> **Your assignment**
Repeat every record below, word for word.

> **Records drawn from a dataset**

○ ○ ○ ○ ○ ○ ○

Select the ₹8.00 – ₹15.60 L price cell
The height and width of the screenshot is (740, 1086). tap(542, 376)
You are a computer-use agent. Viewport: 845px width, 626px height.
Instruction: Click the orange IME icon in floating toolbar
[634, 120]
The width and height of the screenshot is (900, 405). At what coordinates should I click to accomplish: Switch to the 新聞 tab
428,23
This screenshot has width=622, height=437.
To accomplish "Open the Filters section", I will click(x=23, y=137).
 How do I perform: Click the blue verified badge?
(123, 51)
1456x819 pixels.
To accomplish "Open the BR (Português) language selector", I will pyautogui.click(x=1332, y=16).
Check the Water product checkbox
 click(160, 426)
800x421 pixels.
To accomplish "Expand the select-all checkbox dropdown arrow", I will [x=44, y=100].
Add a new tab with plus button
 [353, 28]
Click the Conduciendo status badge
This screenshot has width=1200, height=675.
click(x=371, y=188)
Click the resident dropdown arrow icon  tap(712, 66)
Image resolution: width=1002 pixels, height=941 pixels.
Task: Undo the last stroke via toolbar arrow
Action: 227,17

○ ○ ○ ○ ○ ○ ○

> **Exercise solution**
Select the ₹8.00 – ₹15.60 L price cell
The height and width of the screenshot is (740, 1086). tap(542, 376)
You are a computer-use agent. Viewport: 845px width, 626px height.
Instruction: Click the orange IME icon in floating toolbar
[634, 120]
The width and height of the screenshot is (900, 405). At what coordinates should I click to accomplish: Switch to the 新聞 tab
428,23
This screenshot has width=622, height=437.
To accomplish "Open the Filters section", I will click(x=23, y=137).
 How do I perform: Click the blue verified badge?
(123, 51)
1456x819 pixels.
To accomplish "Open the BR (Português) language selector", I will pyautogui.click(x=1332, y=16).
Check the Water product checkbox
 click(160, 426)
800x421 pixels.
To accomplish "Expand the select-all checkbox dropdown arrow", I will [x=44, y=100].
Add a new tab with plus button
 [353, 28]
Click the Conduciendo status badge
This screenshot has width=1200, height=675.
click(x=371, y=188)
Click the resident dropdown arrow icon  tap(712, 66)
Image resolution: width=1002 pixels, height=941 pixels.
Task: Undo the last stroke via toolbar arrow
Action: 227,17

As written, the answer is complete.